Ten states led by Republican governors, including Ohio, Michigan, and Indiana, have expanded Medicaid under the ACA. In Michigan, 443,000people have gotten coverage under that state’s expansion. In Arizona, it’s 336,000. How does it play for these governors to have supported those coverage gains only to sit idly by as they are stripped away? Not well, trust me. Most of them won’t, and we’re already starting to see it. Instead, further flexibility could be afforded to permit more expansions that follow the model of these Republican-led states.

4. THERE IS NO REPLACEMENT PLAN

It has been almost seven years since the ACA passed, and almost eight since its first drafts were circulated. That’s how long Republicans have had to come up with a consensus alternative. So, where is it? Some plans have been presented, for sure, the most often referenced being House Speaker Paul Ryan’s “A Better Way.” But even that plan lacks legislative language (the hard part) or a Congressional Budget Office “score” assessing its costs and coverage implications. So we really don’t know what it is yet, or what it will do. As importantly, we don’t know what portion of the Republican caucus in Congress will support it, especially once they have those specifics and accompanying analyses. Remember not long ago all that talk about the divide within the GOP over budget deficits, spending, the degree to which to invest in the middle class, etc.? Well, that divide hasn’t gone anywhere, and it’s about to come back to the fore in a big way if we even get to this second step of the ACA repeal and replace dance. And that’s before you get into the bizarre scenario of Democrats lining up to help clean up the mess created by hotly partisan repeal. On the one hand, just for example, the Ryan plan would institute hundreds of billions of dollars’ worth of new tax credits for coverage that eerily resemble the ones already in place for ACA exchange enrollees. Will all hard right fiscal conservatives support that? On the other, it would cap the current tax deductibility of employer-sponsored insurance, an idea contemplated during ACA development but jettisoned in favor of the—again, remarkably similar—Cadillac tax. Are business-friendly Republicans going to support that in the face of hostile industry and labor opposition? On the third hand (it’s post November 8, people), the Ryan plan privatizes Medicare and guts Medicaid by turning both entitlement hallmarks of our social safety net into capped cash allotments to consumers and states, respectively. Everyone going to line up behind that one? Senate Democrats—who will be needed to pass a replacement plan—have already put a firm marker down that they will not. So, please, don’t be fooled. I’m not sure anyone would oppose taking a good look at an alternative or reform to the ACA that expands coverage and reduces cost to a comparable degree and can pass this Congress. If anyone’s got one, let’s see it now, before we take the leap of faith with repeal. You’ve had plenty of time.
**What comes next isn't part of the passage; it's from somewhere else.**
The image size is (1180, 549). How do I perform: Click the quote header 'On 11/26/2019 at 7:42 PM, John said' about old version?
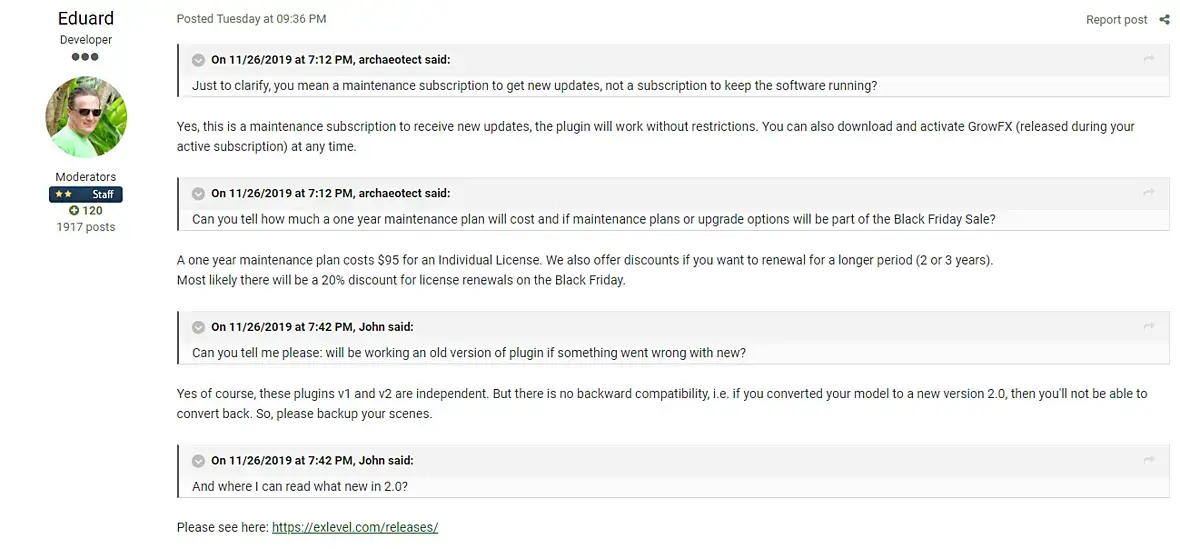pyautogui.click(x=312, y=327)
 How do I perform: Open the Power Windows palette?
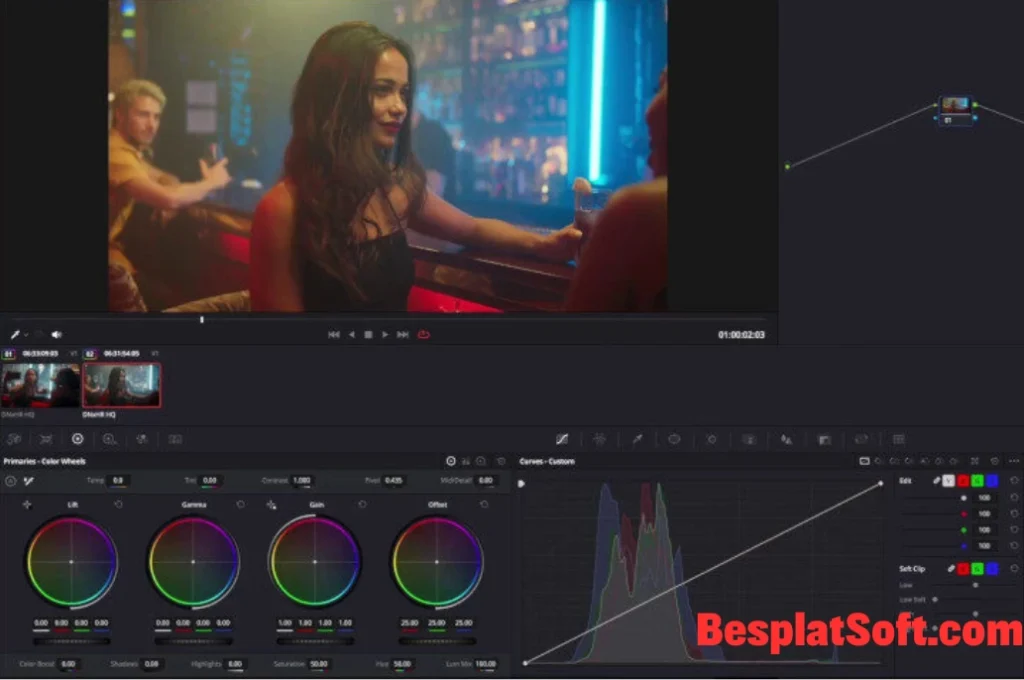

5. HEALTH CARE STAKEHOLDERS

I was a little harsh earlier in referencing the passivity of the health care community in the face of this imminent catastrophe we are facing. But I don’t think that’s going to last long. November 8 was a shocking defeat for those who believe in broader access to health care. But it will only be a symbolic defeat if we hold our ground on our values and, as stakeholders, our missions. Discussions are burgeoning now about how the health care community—consumers, providers, companies, states, and more—will come together to oppose ACA repeal without a contemporaneous replacement plan that works. It’s time to get our heads back in the game. In conclusion, there’s ample reason to believe that enough Members of Congress and maybe even the President-elect will eventually find it irresponsible to move forward in this haphazard, two-step fashion. Some are starting to demandthe menu be hashed out before they are asked to sit and eat. That shouldn’t be too much to ask. If it is, well, that tells us all we need to know about the truth behind “repeal and replace.”